**HOW TO COMPLETE THIS TASK:** Please repeat nothing except the lines from the one containing "The height and width of the screenshot is (509, 837)." through the end of the records, exactly and without pictures.

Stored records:
-------------------------
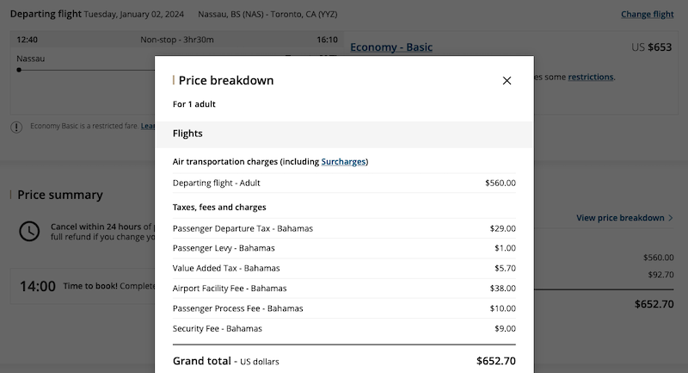Click the Security Fee - Bahamas row
The height and width of the screenshot is (373, 688).
click(x=344, y=328)
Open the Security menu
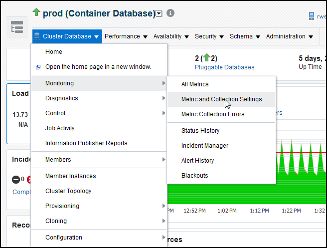The height and width of the screenshot is (248, 327). (209, 36)
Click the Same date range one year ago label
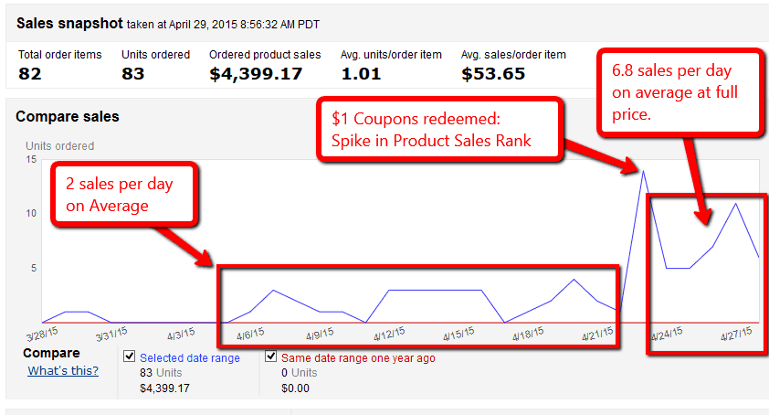 pos(358,358)
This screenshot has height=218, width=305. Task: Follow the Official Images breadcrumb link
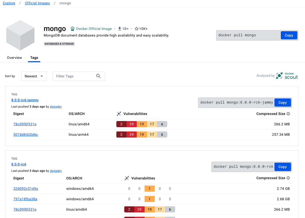[x=37, y=3]
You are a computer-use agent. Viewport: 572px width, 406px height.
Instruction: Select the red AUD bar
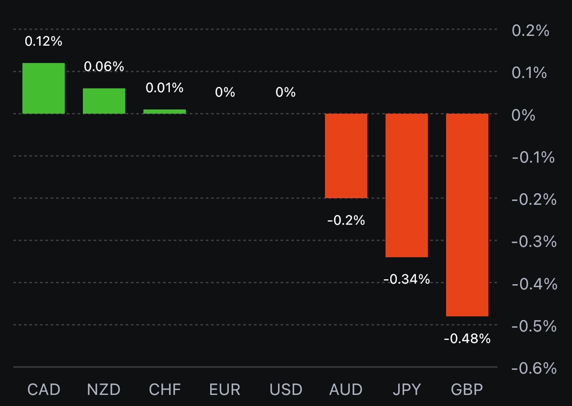click(x=346, y=156)
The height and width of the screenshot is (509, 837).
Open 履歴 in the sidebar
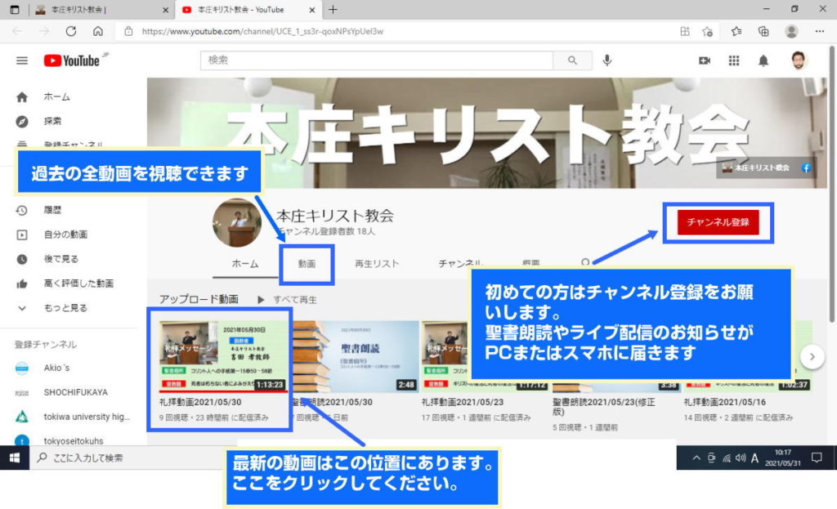[x=52, y=210]
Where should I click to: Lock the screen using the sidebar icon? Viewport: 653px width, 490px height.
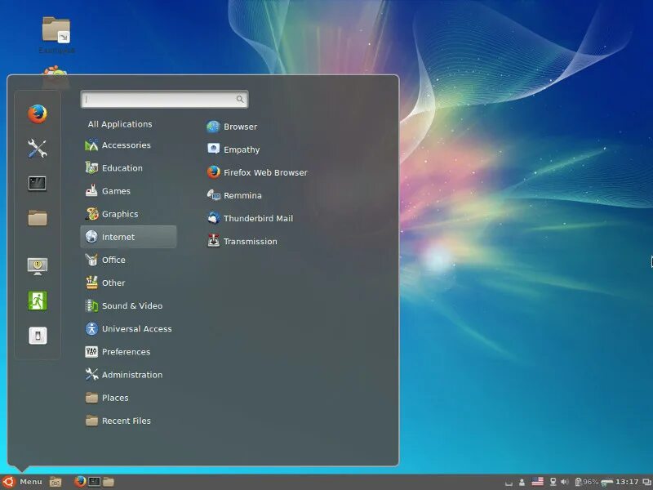tap(36, 265)
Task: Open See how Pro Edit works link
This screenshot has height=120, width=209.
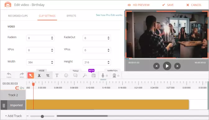Action: [109, 15]
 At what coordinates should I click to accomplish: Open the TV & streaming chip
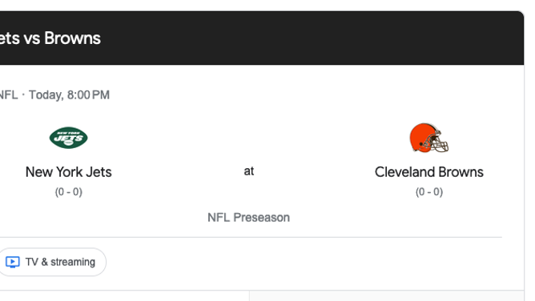pos(51,262)
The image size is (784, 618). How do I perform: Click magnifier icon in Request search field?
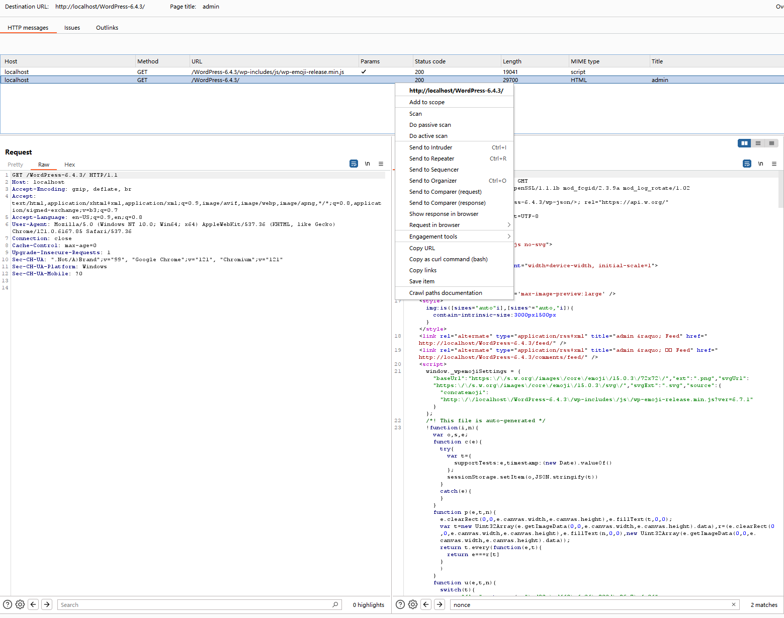335,604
-------------------------
**RESULT FOR THIS EXERCISE:**
The height and width of the screenshot is (509, 837).
Open 履歴 in the sidebar
[x=52, y=210]
Where should I click to: Lock the screen using the sidebar icon? Viewport: 653px width, 490px height.
tap(36, 265)
Task: Open See how Pro Edit works link
This screenshot has height=120, width=209.
Action: [109, 15]
 At what coordinates should I click to accomplish: Open the TV & streaming chip
pos(51,262)
The image size is (784, 618). How do I perform: Click magnifier icon in Request search field?
335,604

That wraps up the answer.